Saya merasakan kekeringan jiwa saja akhir-akhir ini sehingga butuh pengingat dari orang-orang yang dekat dengan Allah. Menurut saya, Aa Gym adalah salah satu orang sosok yang Allah begitu cinta kepada-Nya, nampaknya sudah begitu mesra beliau dengan Allah.
Nasihat-nasihatnya meskipun relatif selalu sama dan terkesan diulang-ulang namun tetap nyecep banget ke hati teh. Dan itu tidak dibuat-buat. Perkataannya muncul dari kebeningan hati yang ditata sedemikian rupa. Sebisa mungkin qalbu beliau dimenej dengan baik. Dan inilah yang menjadikan Aa sangat terkenal dengan manajemen qalbunya.
Ternyata pada malam kemarin itu Aa Gym tak sendiri mengisi kajiannya. Ada tamu mulia dari Majelis Rasulullah, yaitu Habib Nabil Al-Musawa.
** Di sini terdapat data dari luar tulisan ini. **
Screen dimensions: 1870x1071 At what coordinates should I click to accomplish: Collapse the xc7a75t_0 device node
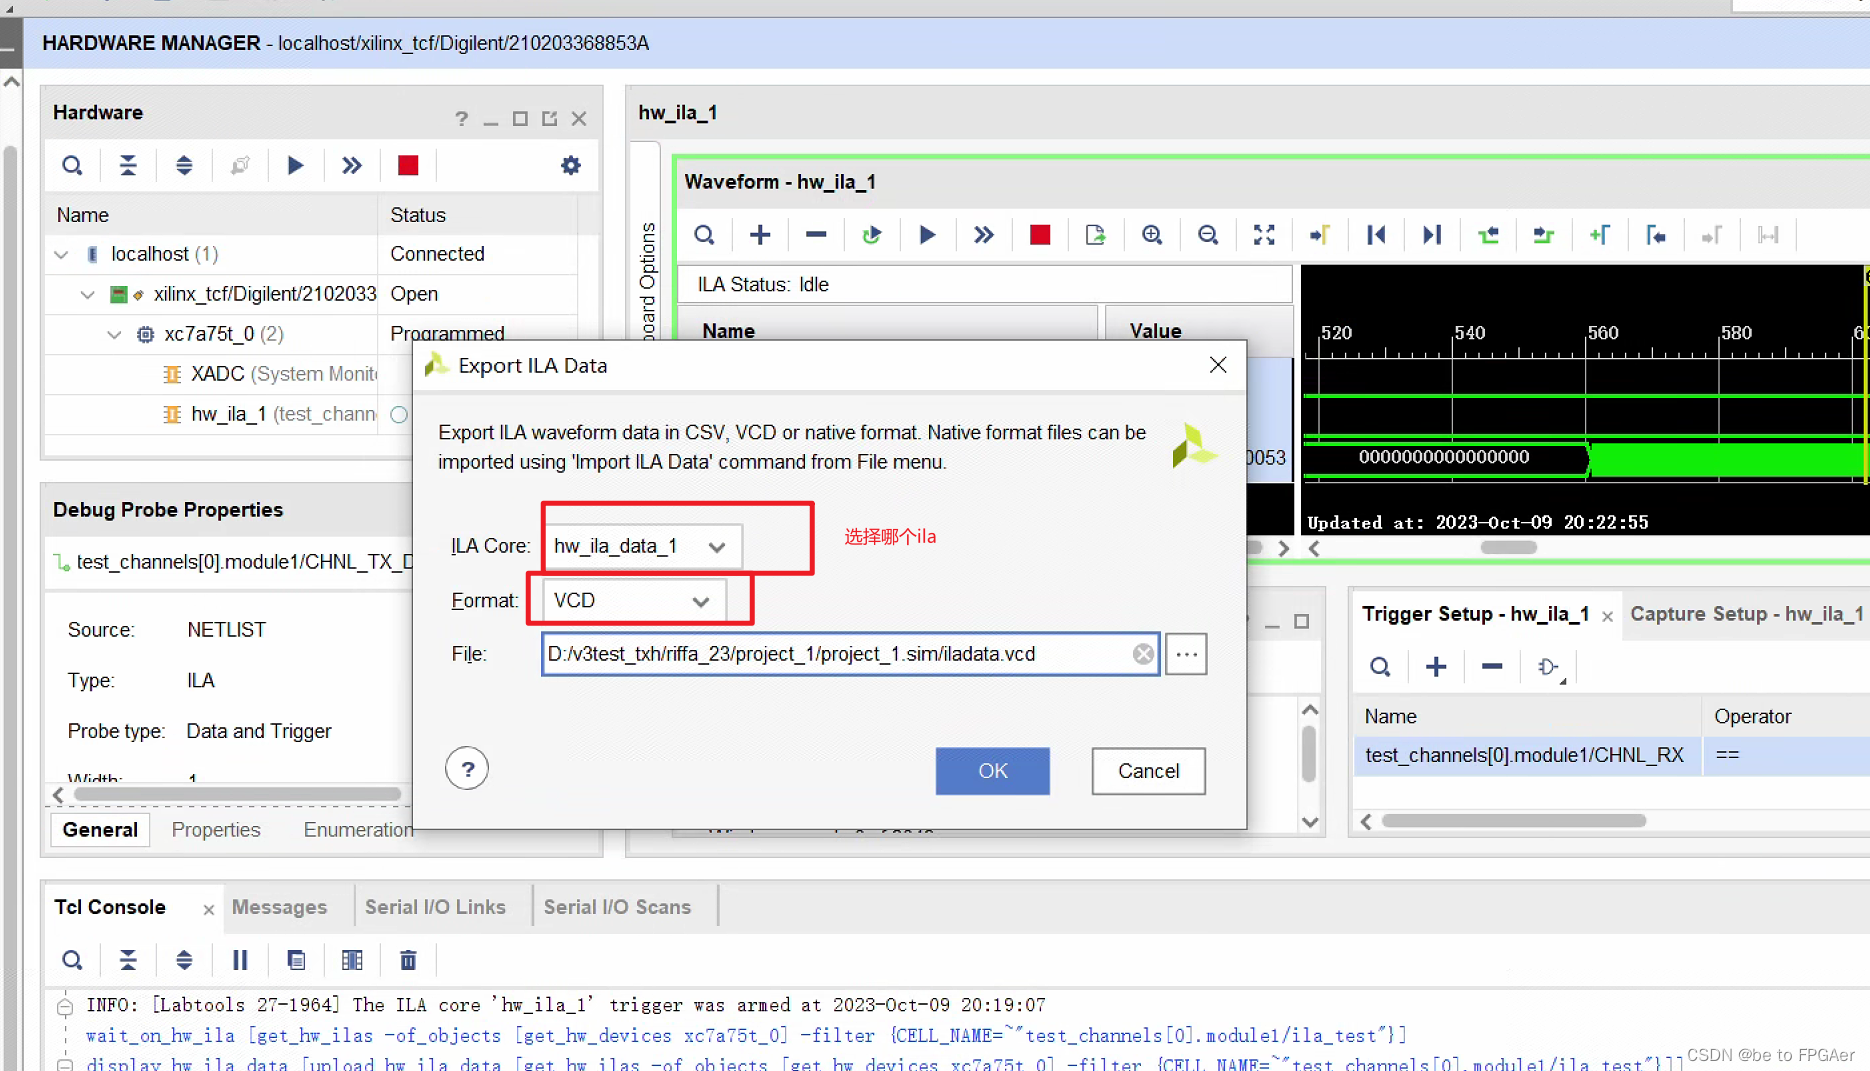(x=113, y=334)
Cukup sering Habib Nabil ini nongol di TV, di TV One kalau enggak salah. Seperti diceritakan sebelumnya oleh Habib, pertemuan ini berawal dari keinginan Habib untuk berguru kepada Aa Gym, karena cukup ngefans juga katanya. Menurutnya Aa Gym begitu ikhlas dan tawadu. Aa Gym pun dianggapnya sebagai salah satu sosok yang shaleh.
Takdir pun akhirnya mempertemukan keduanya dalam satu majelis. Baik Habib maupun Aa begitu mensyukuri pertemuan itu. Kesempatan langka ini merupakan momen tepat untuk saling berguru, mencari ilmu dari masing-masing mereka.
Saya kagum saja dengan sikap keduanya yang begitu rendah hati. Aa Gym bilang kalau beliau ingin mendengar Habib ceramah. Begitu pun dengan Habib, ia pun ingin mendengar pesan berhikmah dari Aa. Seperti itu lah orang-orang yang berilmu dan ilmunya berdampak pada hati-hati mereka, tak ada kesombongan yang mengemuka. Kalau pun ada, sebisa mungkin ditekan sedalam-dalamnya agar tak mendominasi.
Akhirnya Habib pun mengalah. Karena diminta oleh Aa yang dianggap sebagai gurunya, dan sebagai murid haruslah taat pada guru, Habib pun bilang, “Saya harus sami’na waatho’na dengan permintaan guru. Saya mendengar, dan saya taat.” Habib memulai lebih dulu ceramahnya. Isi ceramah yang disampaikan adalah tentang kandungan surat Ali Imron 103.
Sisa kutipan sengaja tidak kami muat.